CD19 expressed by peripheral B-cell subsets from healthy donors and systemic lupus erythematosus patients. Peripheral blood mononuclear cells from 33 systemic lupus erythematosus (SLE) patients and 10 controls were stained for CD3, CD14, CD20, CD19 (clone SJ25C1) and CD27. (a) Lymphocytes including large cells were gated based on forward scatter (FSC) and side scatter (SSC) properties; cell aggregates were excluded in a dotplot depicting forward-scatter height (H) versus area (A) signals. Dead cells, T cells and monocytes were excluded from the analysis, and B cells were identified by gating on the DAPI^-CD3^-CD14^-CD19⁺ population. (b) Geometric mean fluorescence intensity (MFI) values reflecting CD19 expression were compared among B-cell subsets in SLE patients vs. healthy controls (HD); that is, CD27^-CD20⁺ naive and CD27⁺CD20⁺ memory B cells and CD27^highCD20^-/low plasmablasts. (c) SLE patients were subdivided into three equally sized groups according to ascending expression levels of CD19 by CD27^- B cells, CD27⁺ B cells or plasmablasts (indicated by the triangles below the graph) and analyzed for disease activity (Systemic Lupus Erythematosus Disease Activity Index (SLEDAI)). (d) SLE patients were divided into two groups according to disease activity (SLEDAI <6 vs. SLEDAI ≥6) and analyzed for B-cell CD19 expression levels. Horizontal lines represent median values. P < 0.05 was considered to reflect a statistically significant difference according to the Wilcoxon or Mann-Whitney test used for intra-donor or inter-group comparisons, respectively. (e) CD19 expression levels by CD27^- and CD27⁺ B cells and plasmablasts were analyzed between the individual B-cell subsets using Spearman's rank correlation, demonstrating close relations between their CD19 surface expression levels. *P < 0.05, **P < 0.01 and ***P < 0.001 classify significant values. DAPI, 4',6-diamidino-2-phenylindole.

Figure 3

CD19⁺ and CD19^- plasma cells detectable in bone marrow cells from autoimmune patients and controls.
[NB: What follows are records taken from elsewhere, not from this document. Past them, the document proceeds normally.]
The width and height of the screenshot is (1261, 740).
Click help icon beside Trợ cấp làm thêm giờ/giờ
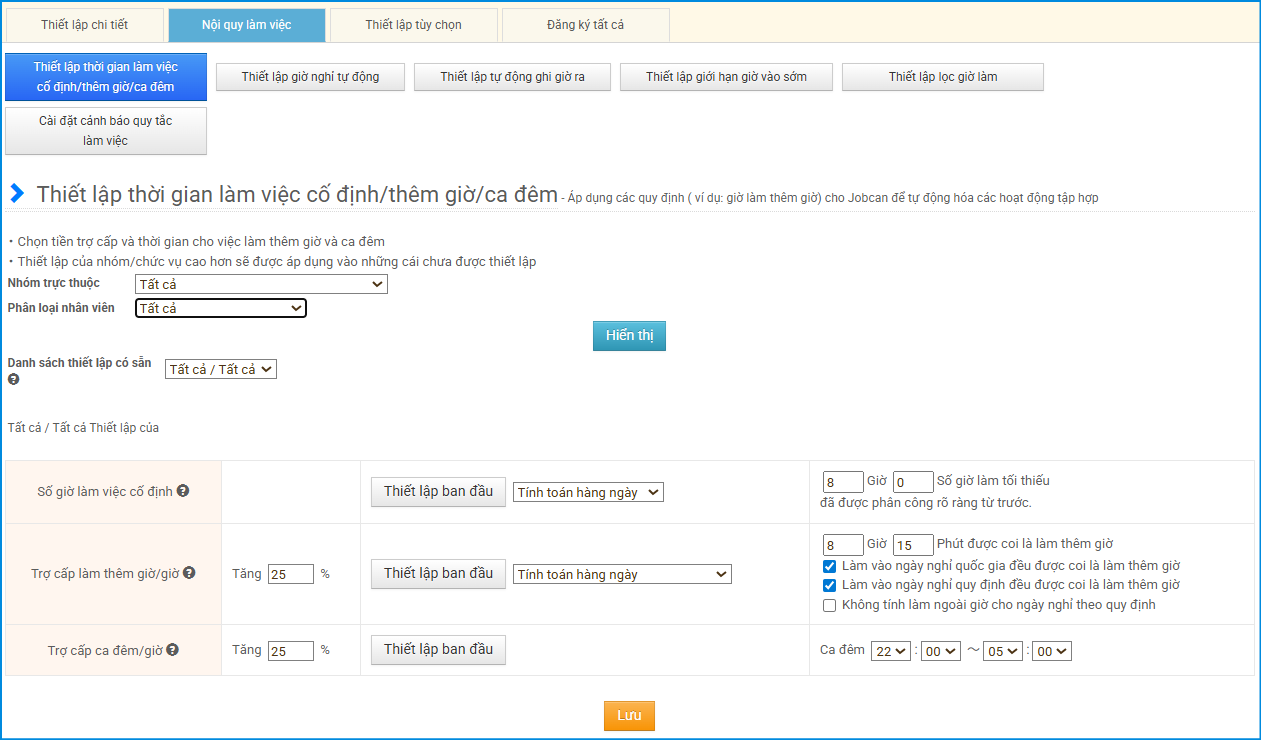pyautogui.click(x=189, y=573)
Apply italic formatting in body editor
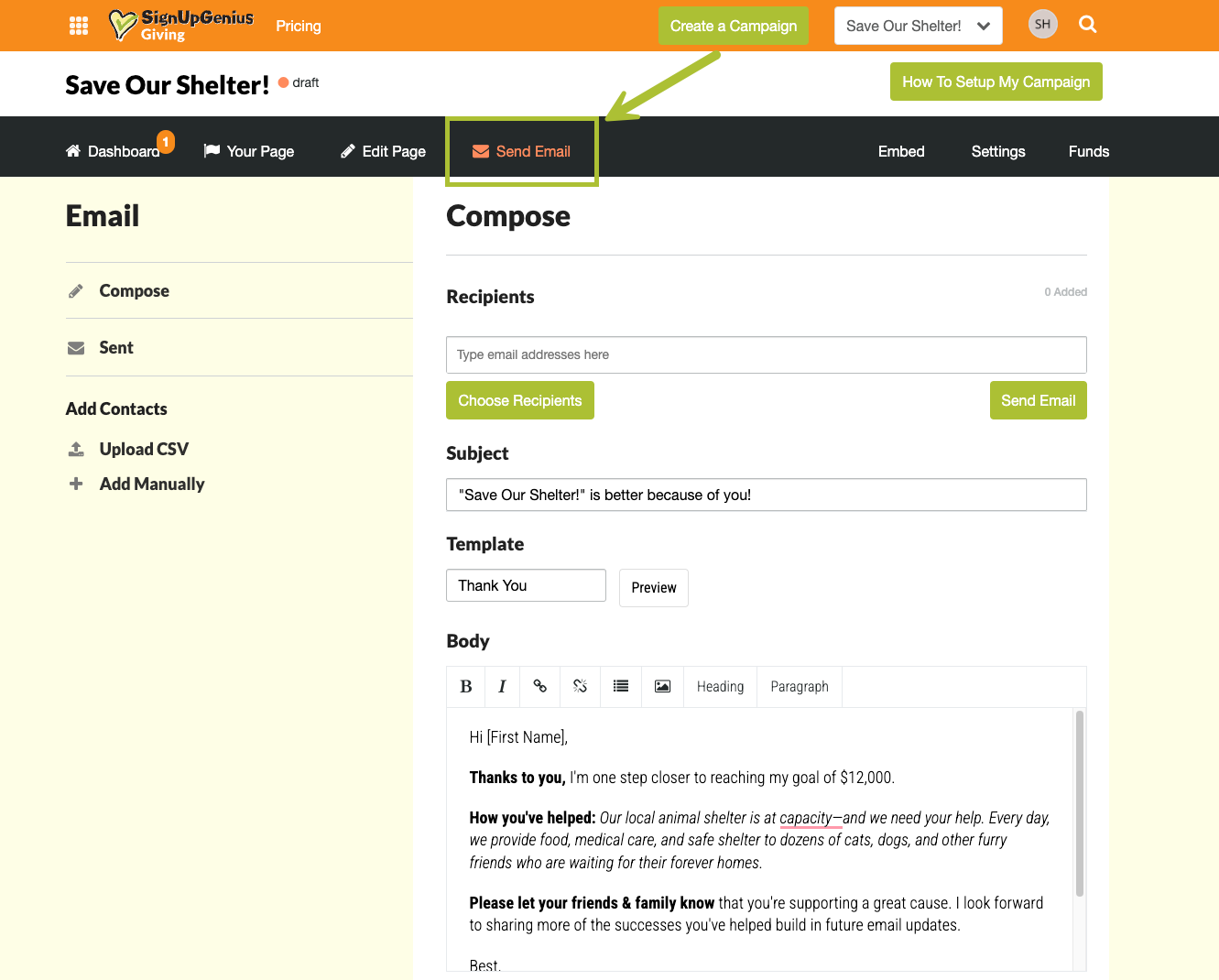 pos(502,687)
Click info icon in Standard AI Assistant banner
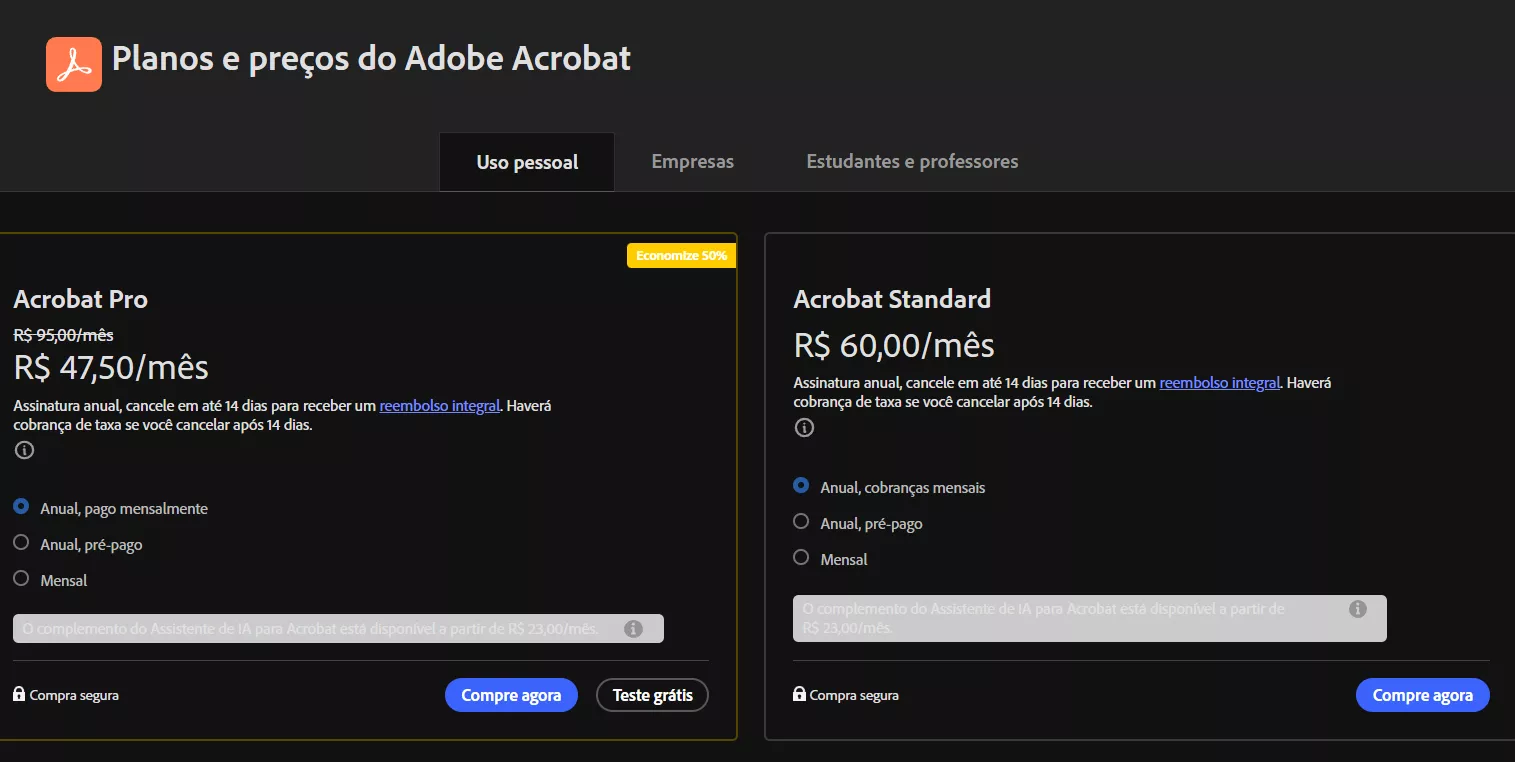This screenshot has height=762, width=1515. point(1357,609)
Bone marrow (BM) cell suspensions were obtained from iliac crest or femoral head samples from autoimmune or nonautoimmune control individuals and stained for CD38 and CD19 (clone SJ25C1), and in some cases additionally for CD138, CD3 and CD14. Dead cells were excluded by adding DAPI and gating on DAPI^- cells. Plasma cells (PCs) were identified based on light scatter properties and high expression of CD38. CD38^high PCs showed co-expression of CD138 and lacked that of CD3 and CD14. (a), (b) Nonautoimmune individuals. (c), (d) Patients as indicated. (a) Red histogram depicts PCs stained for CD19, black histogram shows isotype control-stained PCs, blue histogram shows lymphoid cells including CD19⁺ B cells for comparison. Note that control-stained and CD19-negative PCs exhibit an increased fluorescent background signal as compared with other lymphoid cells. (b) to (d) Black histograms represent PCs; red histograms depicting lymphoid cells including CD19⁺ B cells are shown for comparison. Markers define CD19⁺ and CD19^- PCs, respectively. Frequencies represent proportions of CD19⁺ cells among PCs. AAV, ANCA-associated vasculitis; DAPI, 4',6-diamidino-2-phenylindole; SLE, systemic lupus erythematosus.